Nyctinomops laticaudatus had not been recorded as prey of another bat species. This record demonstrates versatility in the diet of C. auritus. Bats of the family Molossidae have long narrow wings in proportion to body size, which makes them fast-flying animals with limited maneuverability (Avila-Flores et al. 2002). Because of these characteristics they are considered best adapted for the role of foragers in open spaces, in a continuous hunting flight. On the other hand, the load-carrying capacity is very important for carnivorous bats taking large prey. Their shorter and broader wings would enhance maneuverability and the ability to hunt in cluttered surroundings (Norberg and Fenton 1988). This type of wing structure would be more energetically expensive for continuous flight. Because of that, Chrotopterus auritus is more a sit-and-wait predator than a fast hunter. In fact, some authors have referred to C. auritus as an opportunistic feeder (e.g., Sazima and Sazima 1978; Bonato et al. 2004).

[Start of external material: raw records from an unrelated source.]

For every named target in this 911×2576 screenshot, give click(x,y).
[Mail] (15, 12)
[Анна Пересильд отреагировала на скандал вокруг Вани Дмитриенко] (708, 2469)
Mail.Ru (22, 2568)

It is important to emphasize that this record does not provide information about the time and place where predation occurred. Thus, there are two possible scenarios: 1) the predation of N. laticaudatus occurred while this individual was in the mist net; 2) the predation occurred elsewhere and therefore C. auritus was captured with its prey. Complementary studies are needed in order to know more details regarding the diet and feeding behavior of C. auritus.

The authors would like to thank the "Instituto Brasileiro de Meio Ambiente e dos Recursos Renováveis" (IBAMA) for permits to collect at the Biological Reserve of Sooretama. We particularly appreciate the help provided by our colleagues Francyne L. Mischiatti, Jolyan M. de Oliveira and Mariana B. Simões during fieldwork.